-- Stored data follows --

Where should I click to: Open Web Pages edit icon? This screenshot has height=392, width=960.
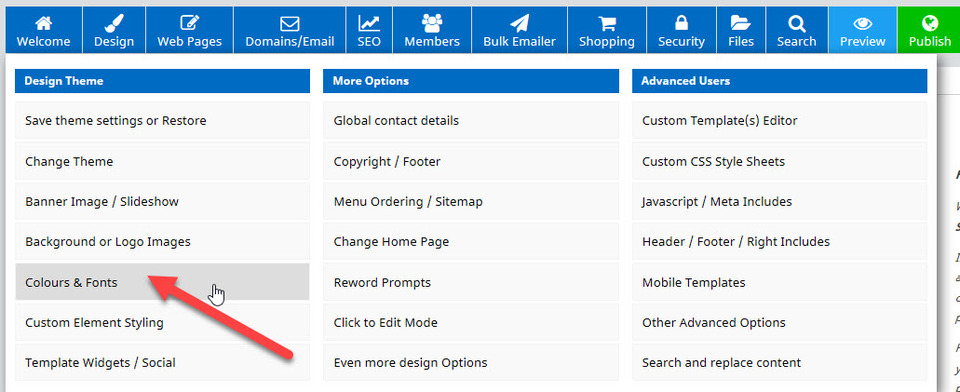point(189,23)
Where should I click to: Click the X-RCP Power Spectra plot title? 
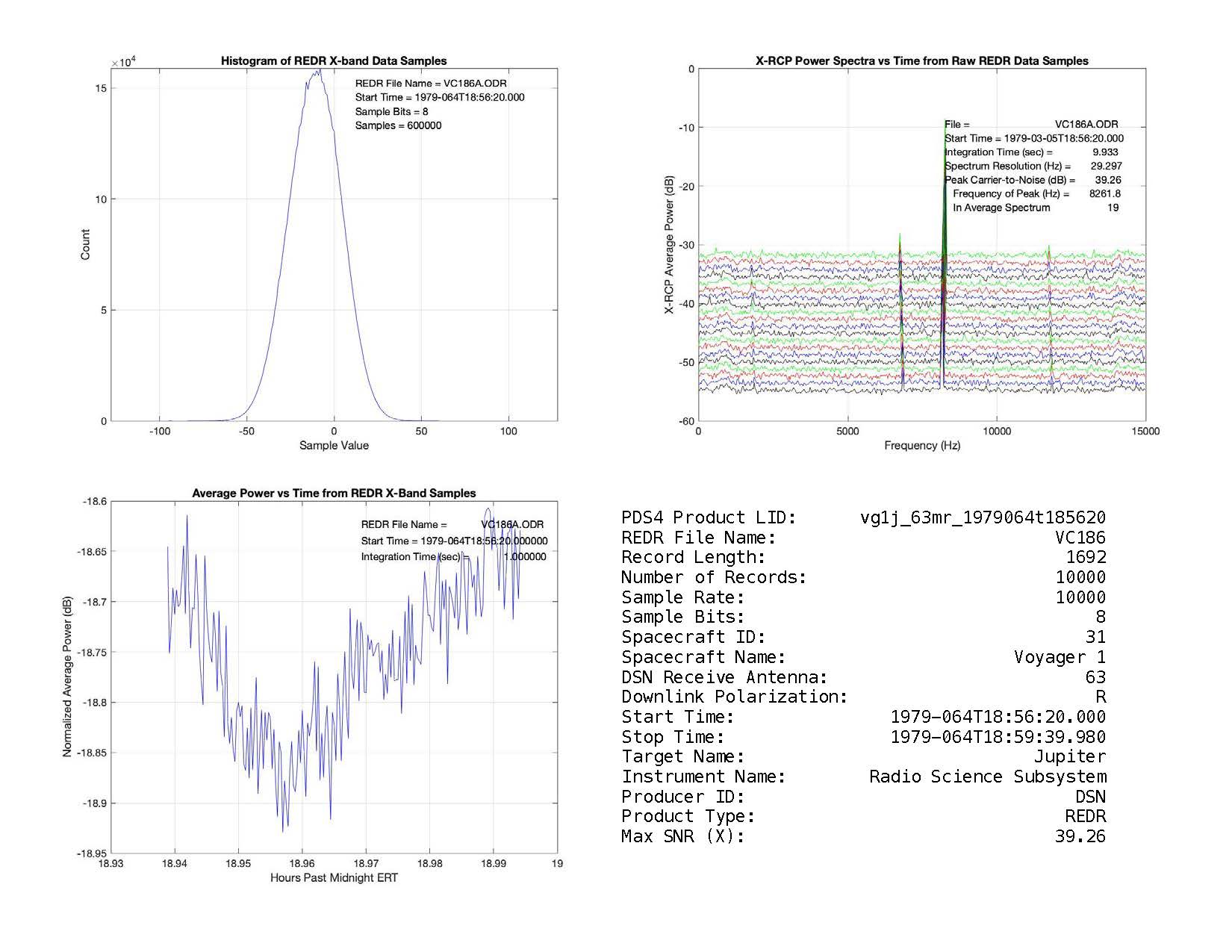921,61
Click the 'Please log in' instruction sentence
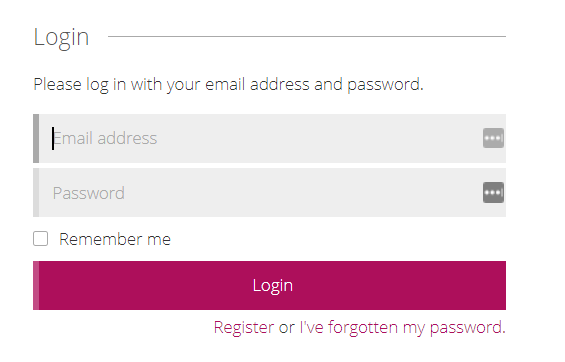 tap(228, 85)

-- Stored data concluded --

Set down every record exactly as written, but drop the pictures.

Where should I click to: Open Web Pages edit icon? This screenshot has height=392, width=960.
point(189,23)
Where should I click to: Click the X-RCP Power Spectra plot title? 
921,61
Click the 'Please log in' instruction sentence
 tap(228, 85)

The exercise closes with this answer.